Rainbow Helps Users Slide Into the Crypto Economy
Crypto has an image problem. The tech is too technical. The finance is too heavy on the numbers. The industry is replete with scams. Some decentralized apps, or dapps, to use crypto’s preferred terminology (jargon is another issue), take pride in the fact that they look like they were released in the early 1990s – when you still needed to type the command line to do anything fun online.
One prominent example of this is Web3’s most used application, the browser-based wallet MetaMask. Developed by ConsenSys as one of the Ethereum software developer’s first in-house projects, MetaMask has become crucially important to the Web3 ecosystem. At last count it had over 30 million active monthly users, and is the default way for crypto users to manage their keys.
Wallets are the most important tools for crypto adoption, at least coming from a consumer perspective. They are front and center in how people protect their wealth, spend their funds and manage their Web3 lives. MetaMask is by no means a bad wallet, but crypto – an industry that puts full faith in the invisible hand of the market – needs competitive alternatives.
When Mike Demarais sent the rapper Soulja Boy his “passport” to the world of Web3, the Rainbow wallet co-founder said it might require “some mildly elite nerd s**t” for the artist best known for 2007’s hit “Crank That” to set it up. Demarais had purchased soujaboy.eth nearly a year earlier, along with the ENS addresses for a number of potential celebrity crypto users with the hope of gifting them to bring attention to his mobile-first Ethereum wallet and Web3.
Rainbow, founded in 2018, wants to be the general public’s portal to the new crypto economy.

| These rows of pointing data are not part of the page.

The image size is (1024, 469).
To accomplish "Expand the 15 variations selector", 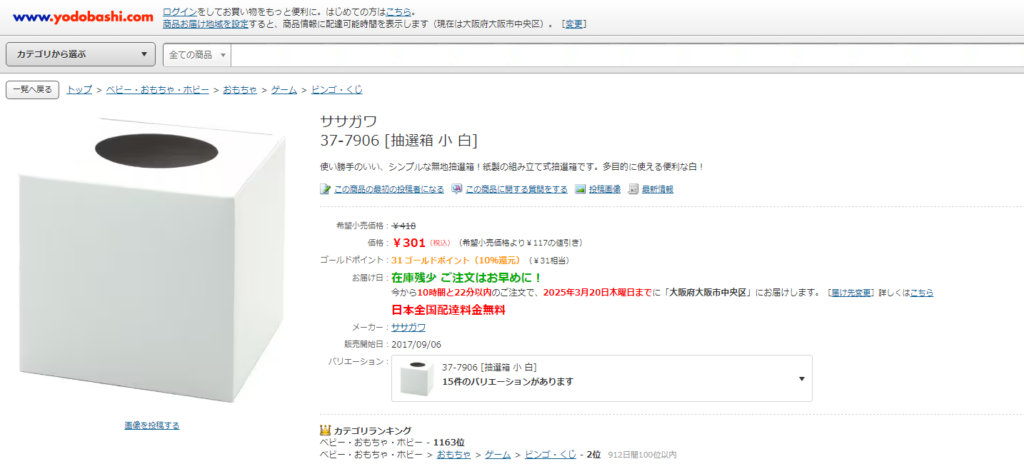I will pyautogui.click(x=801, y=379).
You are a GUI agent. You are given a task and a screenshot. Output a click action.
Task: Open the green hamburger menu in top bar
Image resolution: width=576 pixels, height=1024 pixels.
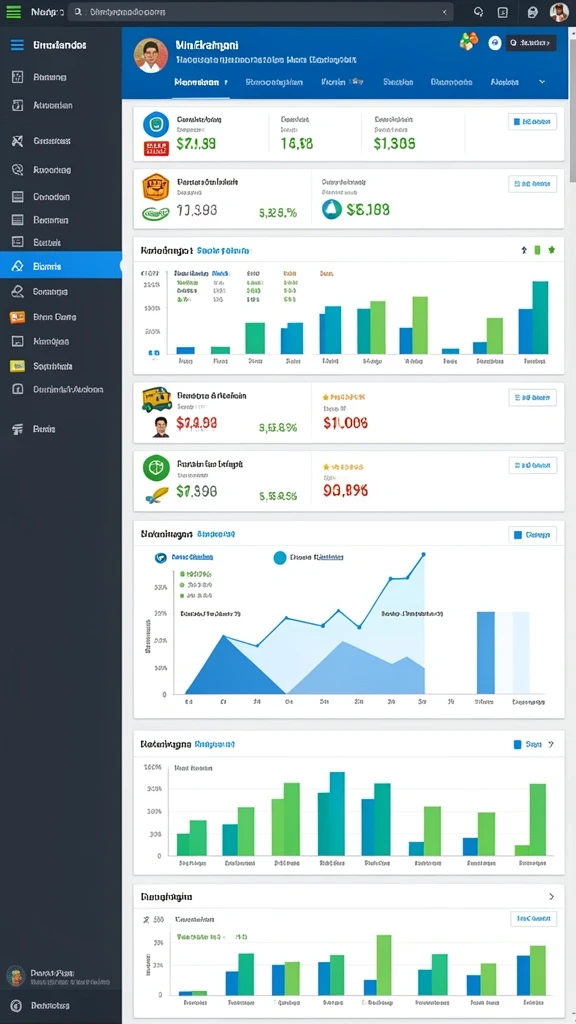click(x=13, y=12)
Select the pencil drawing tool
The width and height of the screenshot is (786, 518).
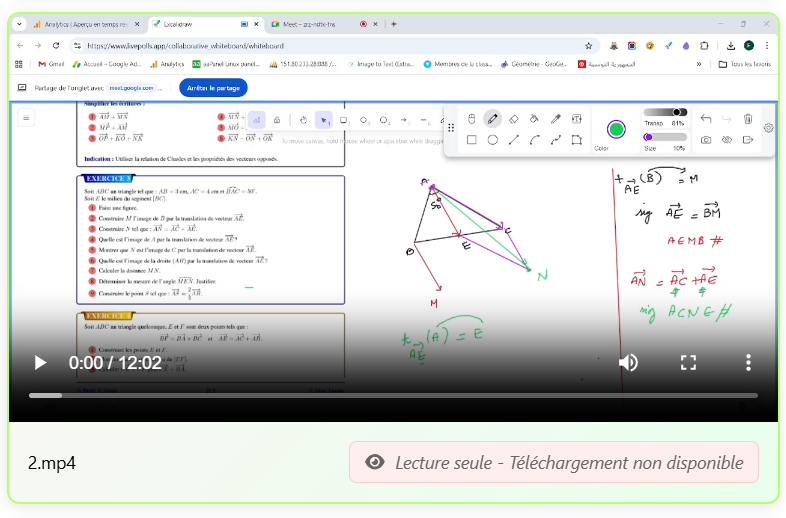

It has a sleek user interface – closer to CashApp than to Chase bank – and an easy onboarding process. Although there was a technical hiccup when Soulja Boy was trying to set up the Ethereum Name Service name Demarais gifted him (the rapper initially tweeted out a Coinbase deposit address he did not fully control), Demarais thinks the situation spoke to Rainbow’s strengths and the reason for dead-simple sign-on processes his team is trying to make the norm in crypto.
“We’d like to make all things crypto easy, because right now it’s not,” Demarais said in an interview in Rainbow’s Brooklyn open-floor office. Several users CoinDesk interviewed for this article said it’s easier to buy an ENS domain through the Rainbow app than on the Ethereum Naming Service website, just one of the areas where it’s succeeded in smoothing out crypto’s rough edges.
The Soulja Boy stunt was an obvious marketing gimmick, Demarais said, but also a natural outgrowth of the company’s technical prowess and showmanship. Rainbow used a similar technique to attract strong developers to the team, including a few former ConsenSys project leads – buying their ENS names and sending it to them as a gift and ploy to get them to see what they’ve built. Download the app, port over your information from MetaMask and taste the Rainbow, so to say.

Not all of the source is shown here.